Moin,
diese Woche hatten wir endlich mal wieder Zeit für unsere eigentlich monatlich stattfindende Beaujolais-Runde. Ole hatte eingeladen zu ein paar Morgons aus 2005. Wohl dem, der so viel Morgon aus 2005 im Keller hat, dass er gleich mehrere Möglichkeiten für Vergleiche präsentieren kann. Wir entschieden uns für "Quer Beet".
[album]2548[/album]
Los ging es mit
2005 Morgon "Cuvée du Père Claude" von
Armand & Richard Chatelet, einem Erzeuger, von dem ich noch nie etwas gehört hatte. Der Wein war recht gut, nicht sensationell, aber sauber, klar in der Frucht und mit einer eher herben Aromatik. Ein guter Einsteig und ein klassischer Cru Beaujolais, von dem man zu zweit zur Wurstplatte unkompliziert eine Pulle trinkt.
Der zweite Wein war stilistisch ganz anders. Der
2005 Morgon Côte du Py Vieilles Vignes von
Pierre Savoye war viel helltöniger in der Aromatik, blind hätte ich ihn (trotz anderen Bodens) wohl für einen Fleurie oder Chiroubles gehalten. Rote Beeren dominierten bei dem Wein das Geschmacksbild, er war sehr fein ausziseliert und wunderbar elegant, das bei einem hervorragenden Trinkfluss. Ein Name, den ich mir merken werde.
Wein 3 erinnerte wieder mehr an Wein 1. Mit einem unglaublich hässlichen Etikett versehen war er, der
2005 Morgon Charmes der
Domaine de la Côte des Charmes. Der Wein selber war nicht schlecht, aber etwas unharmonisch und einfach.

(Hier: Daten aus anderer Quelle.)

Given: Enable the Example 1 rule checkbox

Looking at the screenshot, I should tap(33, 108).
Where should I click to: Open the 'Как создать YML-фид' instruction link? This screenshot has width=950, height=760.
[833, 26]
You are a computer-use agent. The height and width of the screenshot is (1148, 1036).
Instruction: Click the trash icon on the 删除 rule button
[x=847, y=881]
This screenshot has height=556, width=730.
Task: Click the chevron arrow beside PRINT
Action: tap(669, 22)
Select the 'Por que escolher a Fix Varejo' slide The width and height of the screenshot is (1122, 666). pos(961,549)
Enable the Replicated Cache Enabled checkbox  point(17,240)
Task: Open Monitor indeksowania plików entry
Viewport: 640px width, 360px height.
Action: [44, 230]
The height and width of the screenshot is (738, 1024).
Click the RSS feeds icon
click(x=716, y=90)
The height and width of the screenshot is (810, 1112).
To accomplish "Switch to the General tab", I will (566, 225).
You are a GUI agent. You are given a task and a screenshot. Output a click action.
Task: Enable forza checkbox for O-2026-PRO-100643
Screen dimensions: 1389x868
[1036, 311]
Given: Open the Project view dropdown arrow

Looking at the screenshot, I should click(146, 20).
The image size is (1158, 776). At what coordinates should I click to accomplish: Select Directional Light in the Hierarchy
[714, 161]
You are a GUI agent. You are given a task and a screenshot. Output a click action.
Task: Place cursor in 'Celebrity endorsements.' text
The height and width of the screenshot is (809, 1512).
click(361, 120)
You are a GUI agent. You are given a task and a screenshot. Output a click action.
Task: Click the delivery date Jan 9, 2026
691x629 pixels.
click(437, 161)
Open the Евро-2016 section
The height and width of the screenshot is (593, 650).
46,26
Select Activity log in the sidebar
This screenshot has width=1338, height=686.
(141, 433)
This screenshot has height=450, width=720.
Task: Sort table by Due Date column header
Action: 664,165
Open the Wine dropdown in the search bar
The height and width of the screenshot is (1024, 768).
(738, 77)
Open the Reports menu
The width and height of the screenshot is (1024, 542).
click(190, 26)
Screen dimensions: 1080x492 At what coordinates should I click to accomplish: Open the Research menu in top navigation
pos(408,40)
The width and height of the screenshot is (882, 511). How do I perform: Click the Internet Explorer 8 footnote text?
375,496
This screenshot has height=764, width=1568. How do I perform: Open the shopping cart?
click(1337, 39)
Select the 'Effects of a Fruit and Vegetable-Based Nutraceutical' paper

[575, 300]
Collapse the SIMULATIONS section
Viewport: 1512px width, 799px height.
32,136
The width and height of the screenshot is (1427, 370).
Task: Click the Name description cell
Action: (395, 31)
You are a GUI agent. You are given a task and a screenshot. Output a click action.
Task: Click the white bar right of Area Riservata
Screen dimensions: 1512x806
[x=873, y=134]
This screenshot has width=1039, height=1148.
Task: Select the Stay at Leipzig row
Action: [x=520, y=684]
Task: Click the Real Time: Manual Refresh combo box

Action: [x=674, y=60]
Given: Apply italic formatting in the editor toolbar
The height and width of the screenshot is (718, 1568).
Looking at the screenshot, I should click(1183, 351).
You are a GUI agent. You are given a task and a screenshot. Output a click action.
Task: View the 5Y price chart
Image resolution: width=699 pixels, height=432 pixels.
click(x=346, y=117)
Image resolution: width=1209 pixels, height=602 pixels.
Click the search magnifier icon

"Save the best for last" ist nicht nur ein kitschiger Song aus den frühen 90ern, sondern auch das Motto, das wir an dem Beaujolais-Abend verfolgten. Das fulminante Finale startete mit dem
2005 Morgon Côte du Py von
Dominique Piron, dessen bekanntester Wein der Chénas "Quartz" sein dürfte, der zusammen mit dem ***-Restaurant Lameloise in Chagny erzeugt wird. Zunächst wirkte der Wein sehr Beaujolais-untypisch mit seinen animalischen Noten und einer Aromatik, die frappierend an Syrah von der Nord-Rhône erinnerte, einer unglaublich festen Struktur und einem für Beaujolais nicht gerade typischen Tannin-Wall. Mit der Zeit wurde er aber immer zugänglicher und feiner und ging auch aromatisch mehr in Richtung Morgon (Kirschfrucht). In jedem Fall war der Wein noch sehr jung und einfach saugut.
Zuletzt hatten wir noch den
2005 Morgon Côte du Py "Javernières" von
Louis-Claude Desvignes aus einer Parzelle an der Côte du Py mit einem höheren Lehmanteil. Vor etwas mehr als einem halben Jahr war der Wein schon fantastisch, aber sehr verschlossen. Jetzt war er einfach hinreißend, sehr komplex, fein, elegant, komplett. Ein wunderbares Trinkvergnügen.
Im Fazit hat sich mal wieder gezeigt, dass 2005 ein großartiger Beaujolais-Jahrgang ist, jedenfalls wenn es um lagerfähige Weine geht, die über die junge Frucht hinaus etwas bieten sollen. Selbst eher einfache Weine wie Wein 1 und Wein 3 oben wirkten null müde, haben sich nur evtl. mit der Zeit nicht stark verbessert. Aber Weine wie die von Piron oder Desvignes erscheinen erst jetzt am Anfang ihrer richtig guten Trinkreife und werden sich über die nächsten fünf bis sechs Jahre noch größtes Vergnügen bieten. Mein Dank geht an Ole für die schöne Auswahl.